Quoted passage:
-- Start --

Retrieving search keyword

But the real challenge here is detecting what user typed in the search field, because the window is blurred while user is searching we cannot hook into onKeyDown or any event handlers to know what user is typing.

But there is a very very very hacky trick which we can use to detect this, which I found while researching about this topic.

This article from Milan Laslop explained how the method works pretty well with implementation:
https://www.milanlaslop.dev/post/2020-01-11-javascript-detecting-what-the-user-searches-on-the-page/

I just implemented this on our code and lets see what the final code looks like:

NOTE: THIS IS VERY VERY BUGGY, AND ONLY A POC. DO NOT TRY THIS AT HOME.
Open this URL https://u8rtx.csb.app on a newtab for better experience

Thoughts

Now the above implementation which I created is not something I created to use in production nor it's a great solution, it's buggy, fragile, easy to break.

I solely created the example to show you how nearly impossible it is to build this without proper platform APIs.

-- End --

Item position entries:
-- Start --

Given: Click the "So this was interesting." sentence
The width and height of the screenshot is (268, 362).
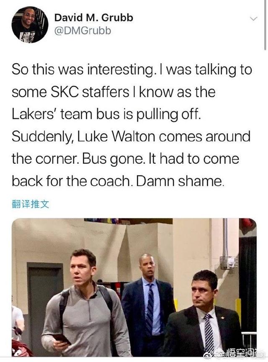Looking at the screenshot, I should [82, 70].
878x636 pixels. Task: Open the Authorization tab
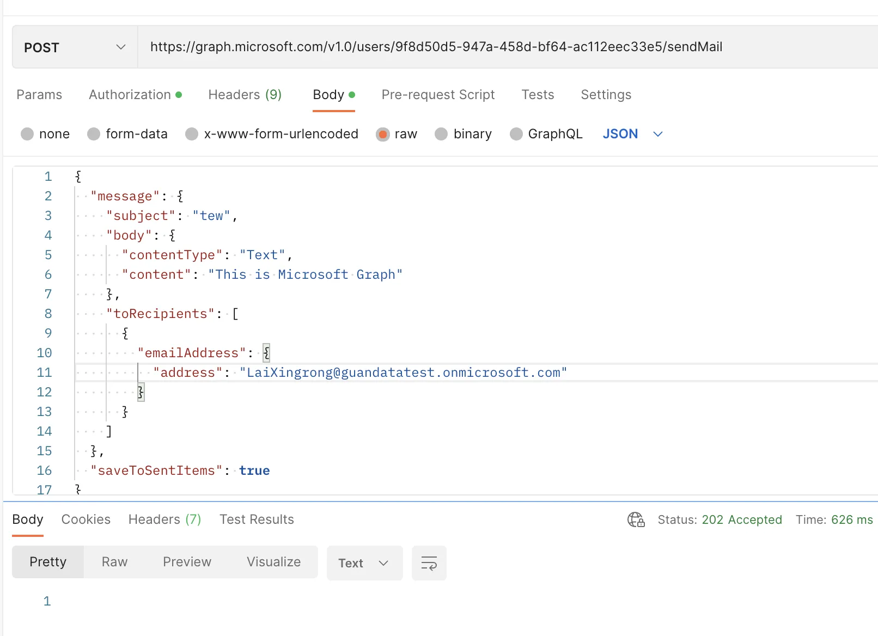[x=130, y=95]
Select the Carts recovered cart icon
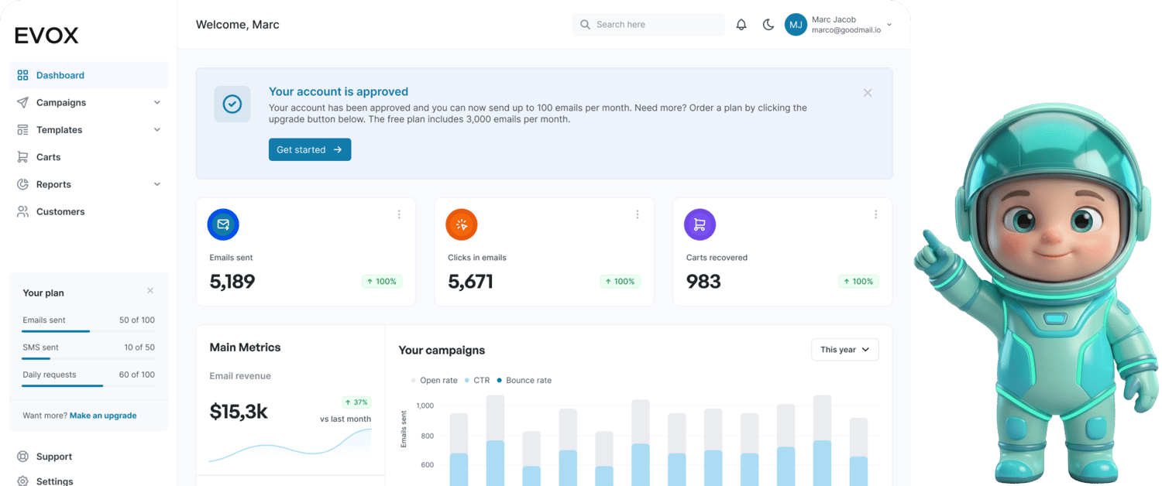 point(700,224)
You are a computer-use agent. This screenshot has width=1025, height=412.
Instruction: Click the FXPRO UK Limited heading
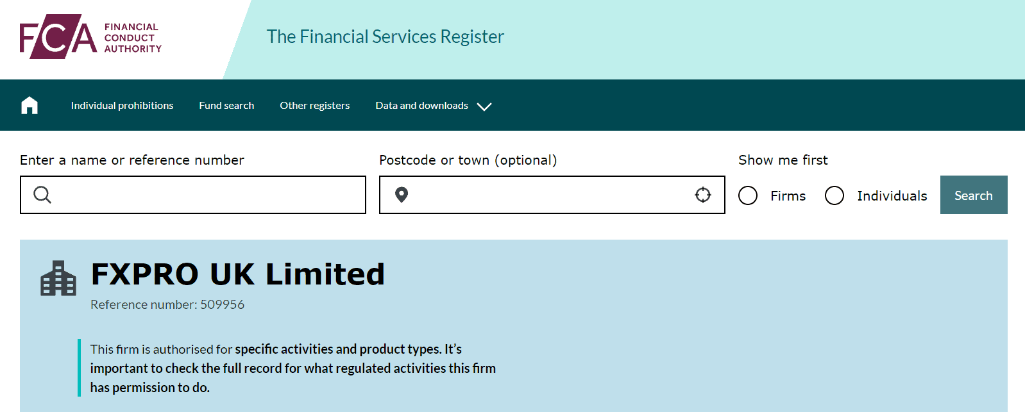(x=238, y=274)
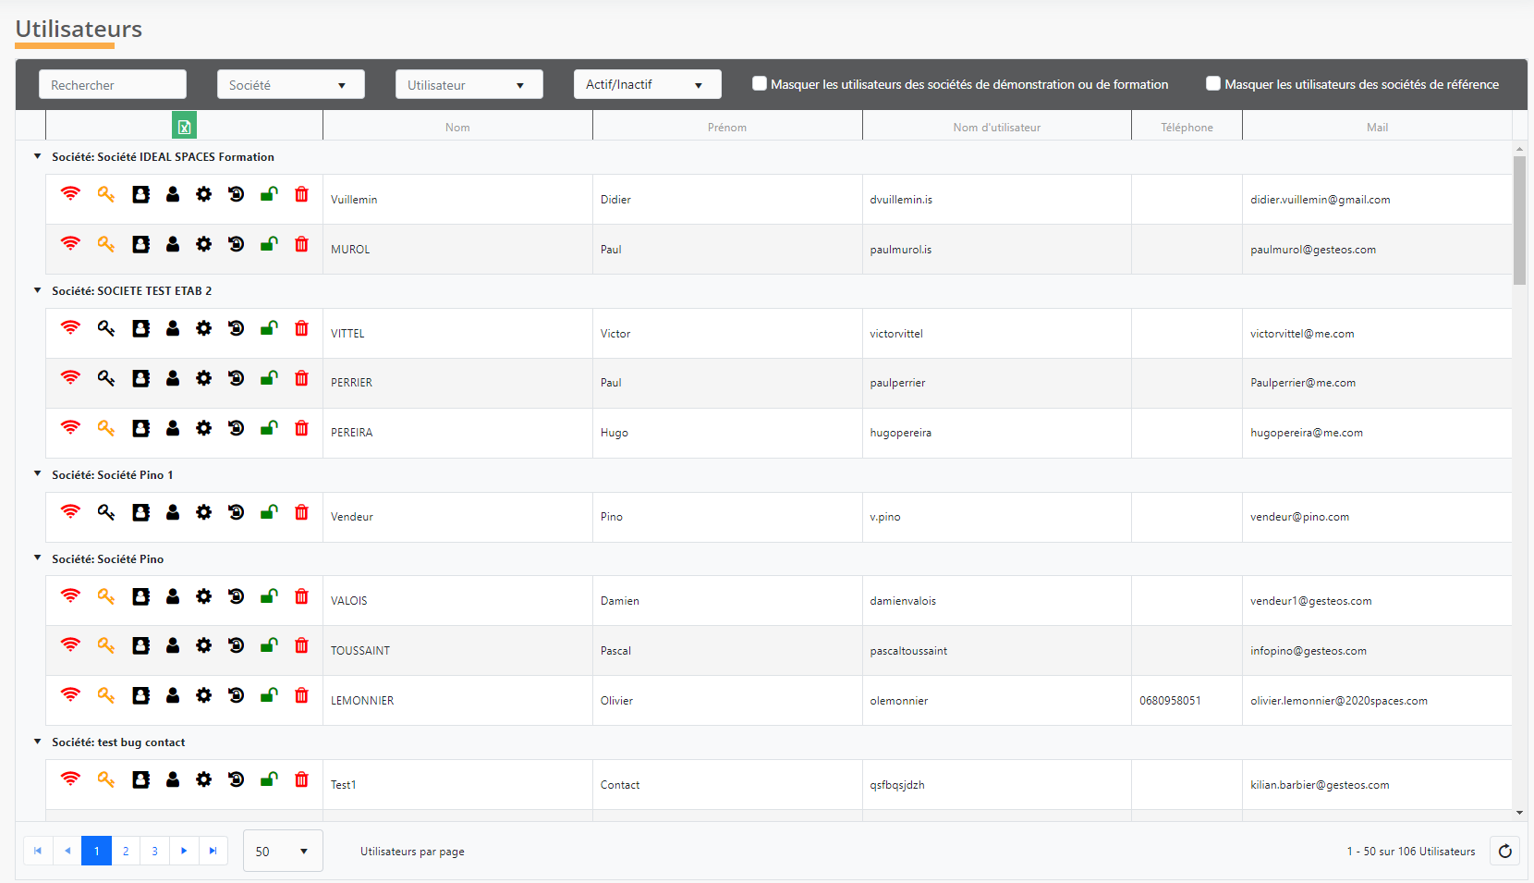Check the hide reference company users box
1534x883 pixels.
coord(1213,84)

-- End --

Brief 1: In the "Thoughts" section of the passage on detecting search keywords, what words or phrases describe the flaws of the implementation? List all of them.
Brief 2: Copy every row of the item position entries verbatim, omitting the pictures.
The passage about detecting search keywords and the rows are unrelated material.

Response 1: buggy, fragile, easy to break

Response 2:
Given: Click the "So this was interesting." sentence
The width and height of the screenshot is (268, 362).
Looking at the screenshot, I should [82, 70].
878x636 pixels. Task: Open the Authorization tab
[x=130, y=95]
Select the Carts recovered cart icon
 point(700,224)
You are a computer-use agent. This screenshot has width=1025, height=412.
Instruction: Click the FXPRO UK Limited heading
(x=238, y=274)
Check the hide reference company users box
1534x883 pixels.
coord(1213,84)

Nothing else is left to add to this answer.